RETENTION AGREEMENT
Exhibit 10s
THIS RETENTION AGREEMENT, effective as of _________, is made and entered into between PPL Corporation ("PPL") and ______________ (the "Executive").
WHEREAS, PPL recognizes the need to develop and retain the Executive; and
WHEREAS, PPL has determined that certain steps should be taken to encourage the Executive to remain with PPL;
WHEREAS, the Executive and PPL have entered into a Retention Agreement effective as of _______________ (the prior Retention Agreement), which the Executive and PPL desire to terminate, in its entirety, effective as of the date hereof, and in lieu thereof, enter into this Retention Agreement;
NOW THEREFORE, in consideration of the premises and the mutual covenants herein contained and intending to be legally bound, PPL and the Executive agree as follows:
SECTION 1. DEFINITIONS.
The following definitions are applicable to this Retention Agreement:
1.1 "Affiliated Company" or "Affiliated Companies" means any parent or majority or 50% owned subsidiaries of PPL (or companies, limited liability companies or other legal entities under common control with PPL) including entities that are members of the same controlled group of corporations (within the meaning of Section 1563(a) of the Code) as PPL.

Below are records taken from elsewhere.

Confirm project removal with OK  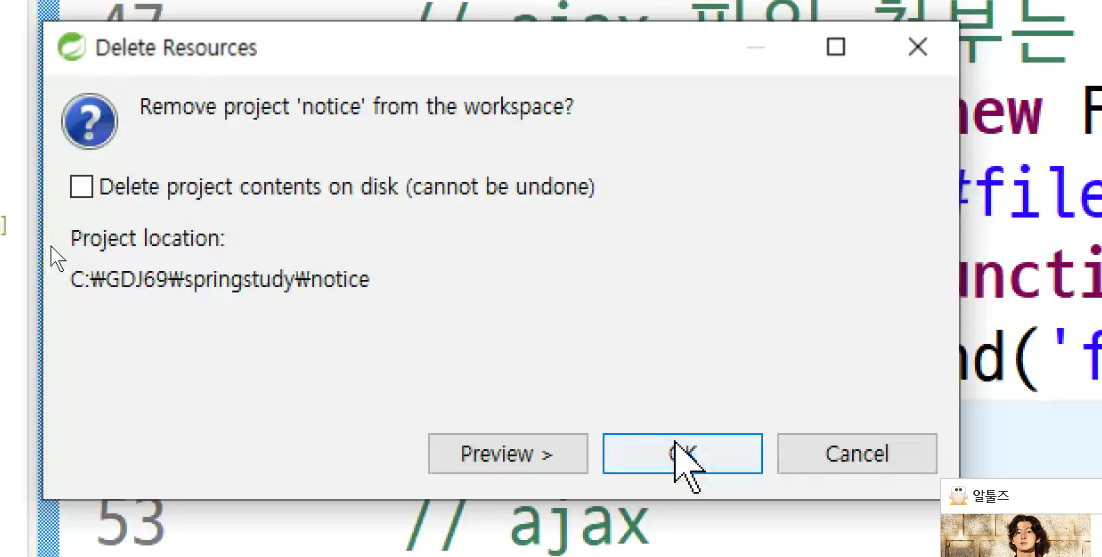[682, 454]
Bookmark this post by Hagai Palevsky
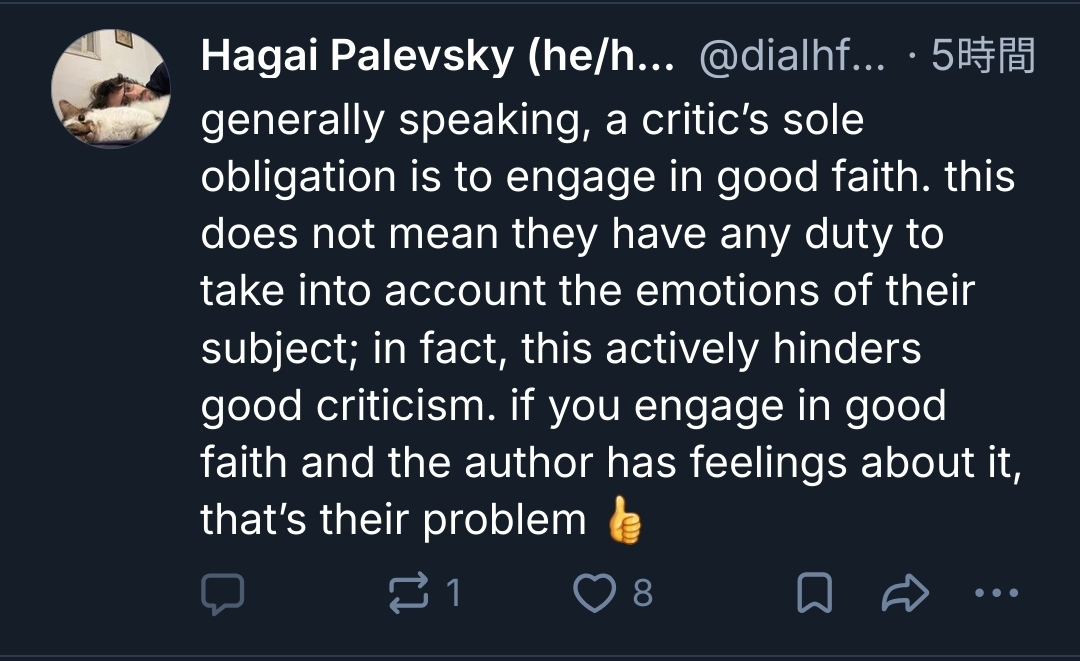This screenshot has height=661, width=1080. click(x=814, y=594)
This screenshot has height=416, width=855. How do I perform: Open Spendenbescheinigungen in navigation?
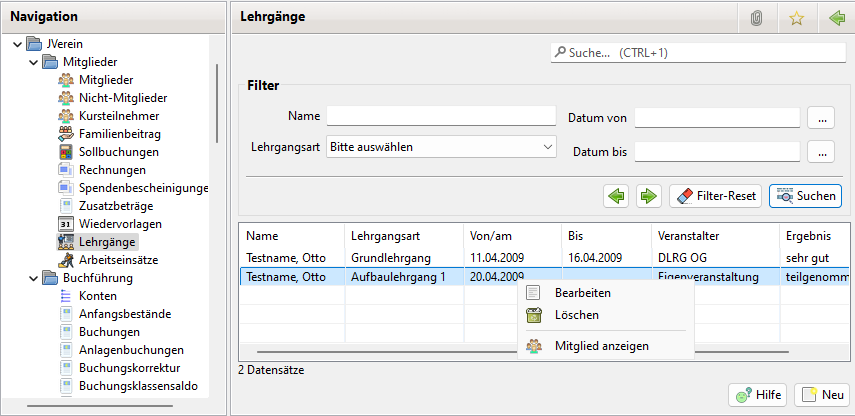143,188
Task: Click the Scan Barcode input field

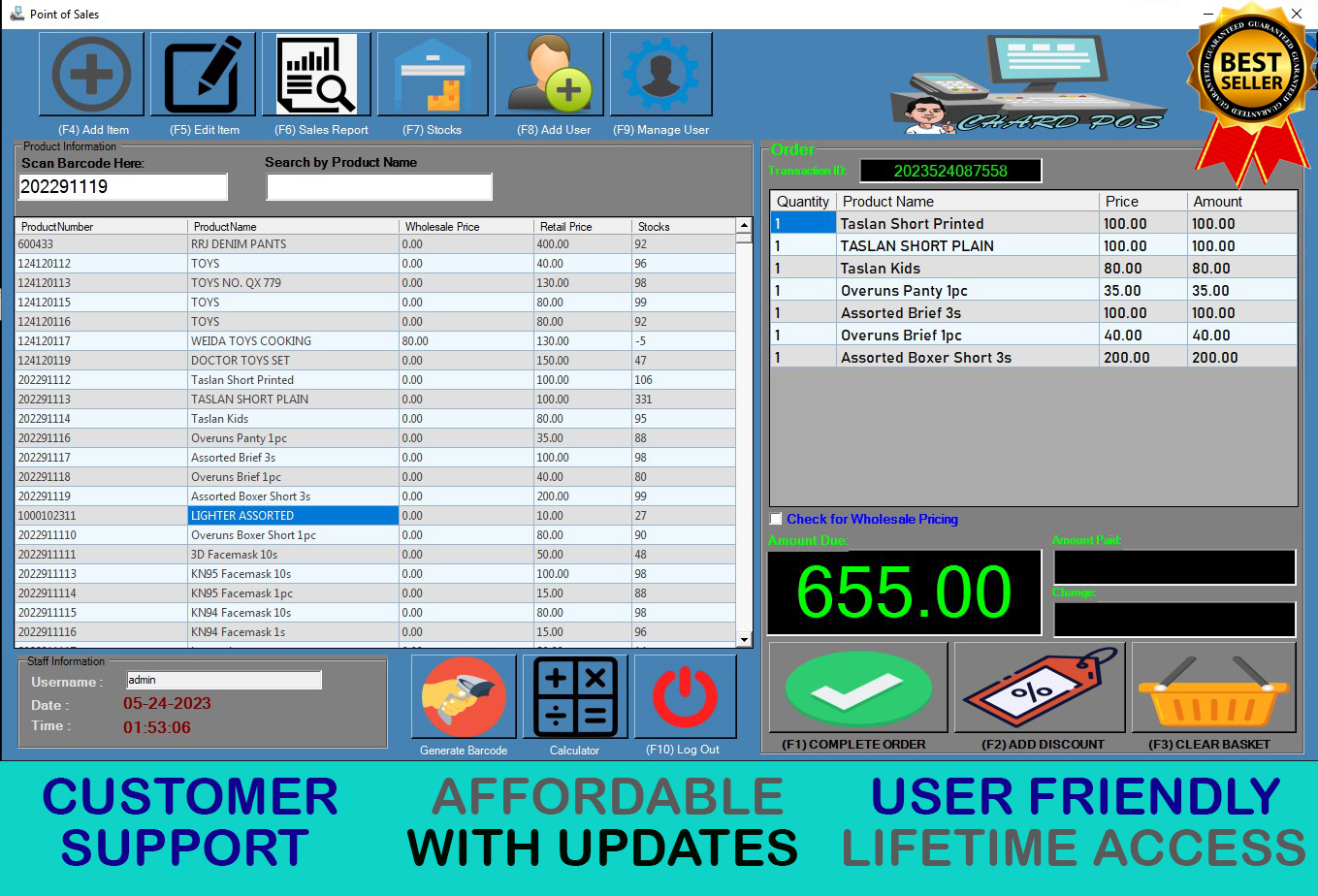Action: coord(122,186)
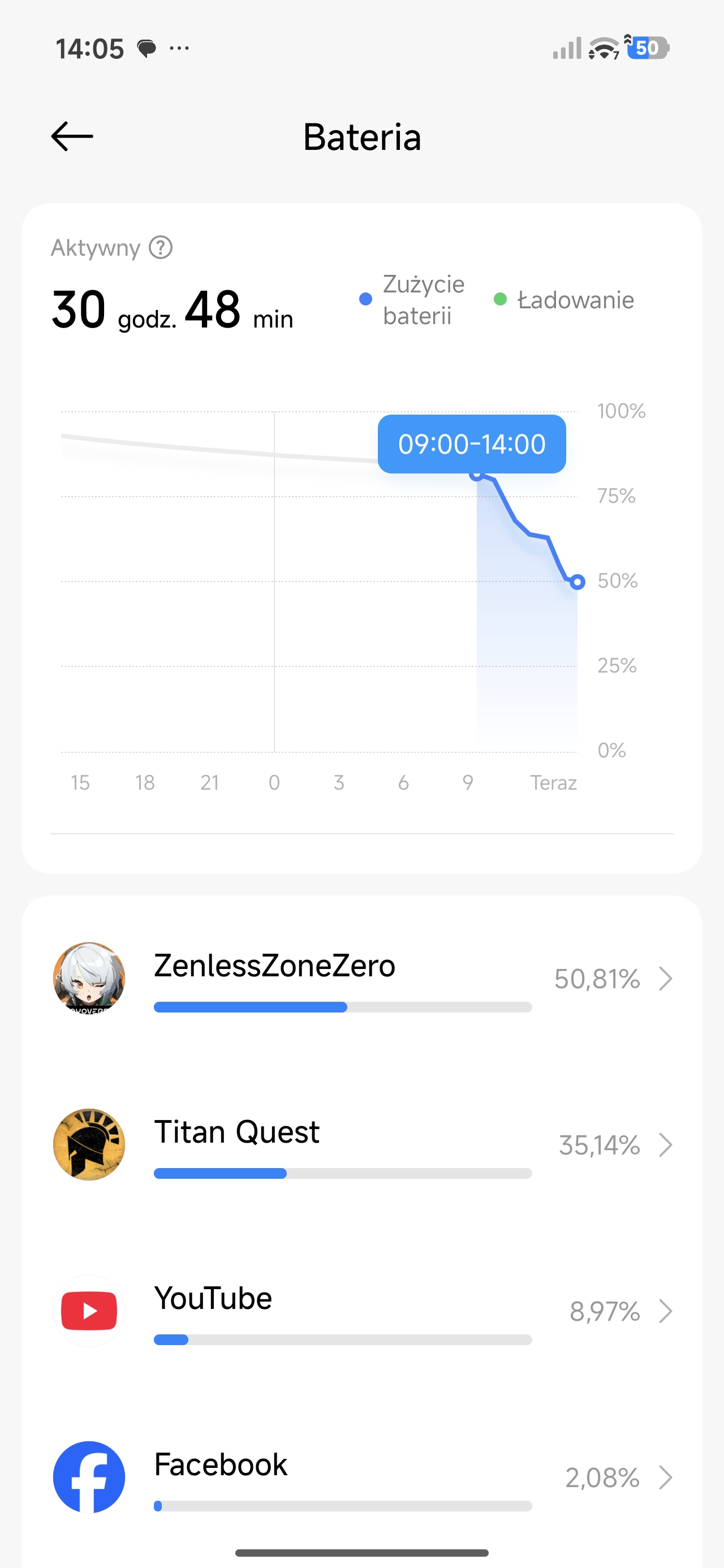This screenshot has width=724, height=1568.
Task: Tap the Wi-Fi status icon
Action: (x=604, y=48)
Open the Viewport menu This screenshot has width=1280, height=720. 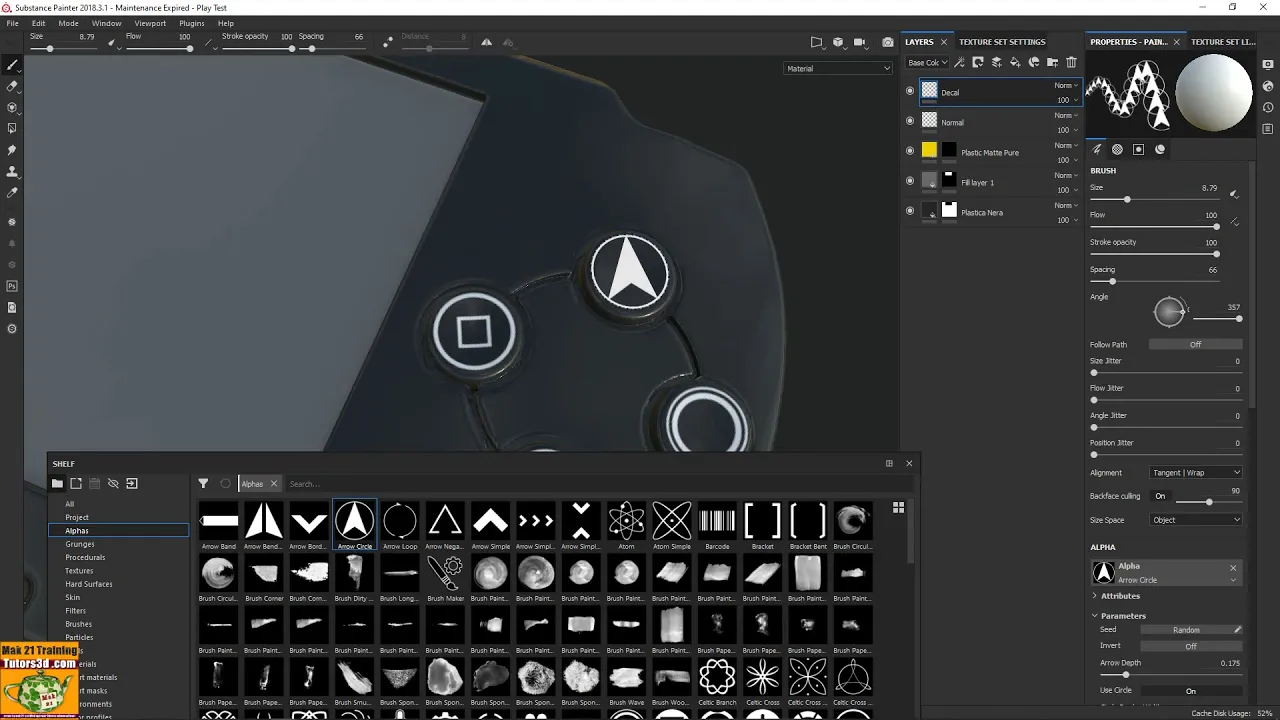(150, 23)
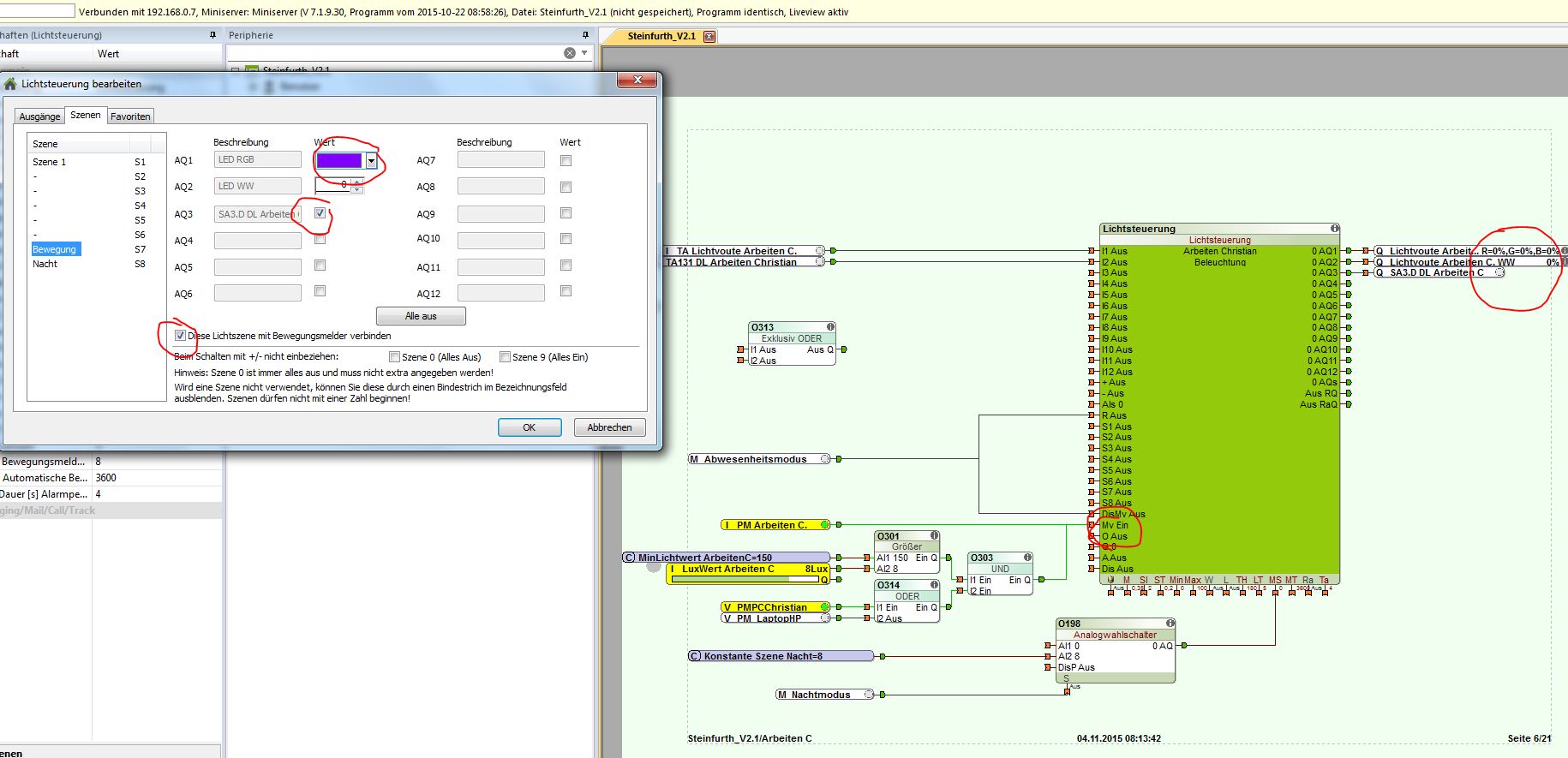This screenshot has height=758, width=1568.
Task: Clear the Peripherie search field
Action: click(570, 53)
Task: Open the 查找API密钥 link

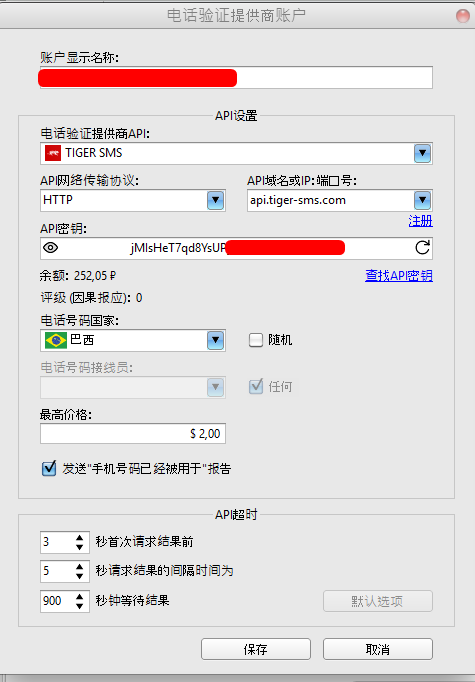Action: pyautogui.click(x=399, y=275)
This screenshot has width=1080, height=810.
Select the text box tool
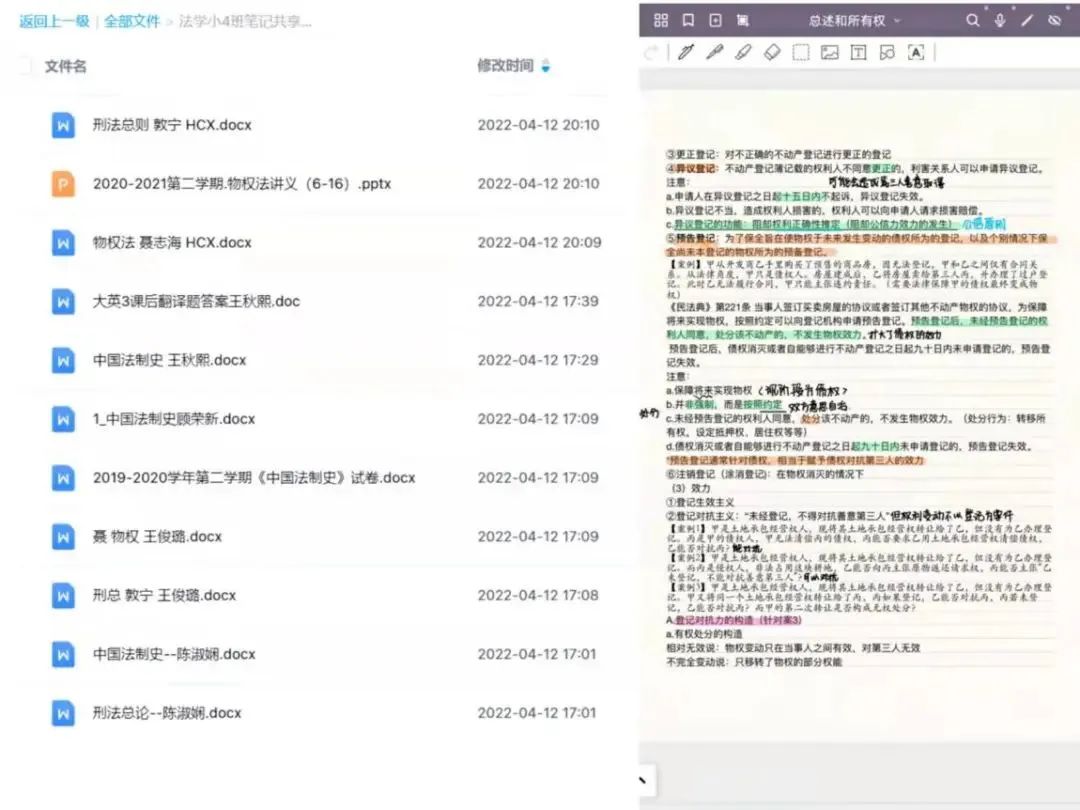tap(858, 53)

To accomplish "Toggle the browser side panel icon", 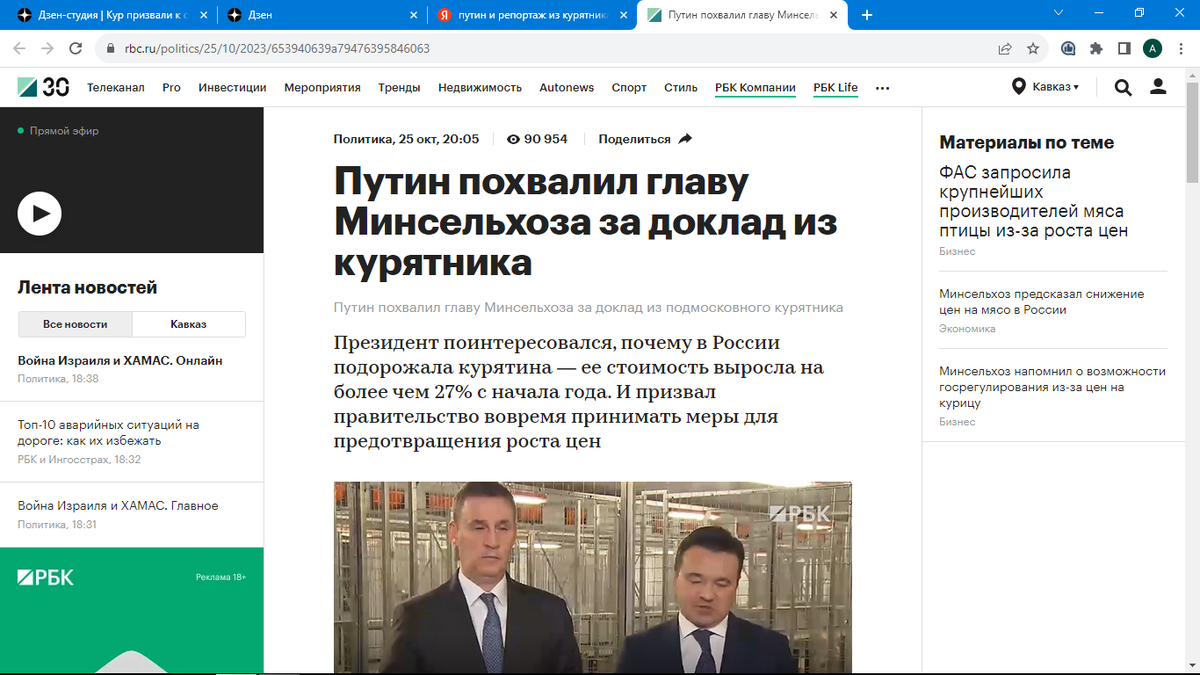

1.2 "Board" means the Board of Directors of PPL.
1.3 "Code" means the Internal Revenue Code of 1986, as may be amended from time to time.
1.4 "Committee" means two or more non-employee directors, unless otherwise determined by the Board, who have been designated by the Board to act as the Committee and qualify as non-employee directors under the Exchange Act.
1.5 "Common Stock" means the common stock of PPL.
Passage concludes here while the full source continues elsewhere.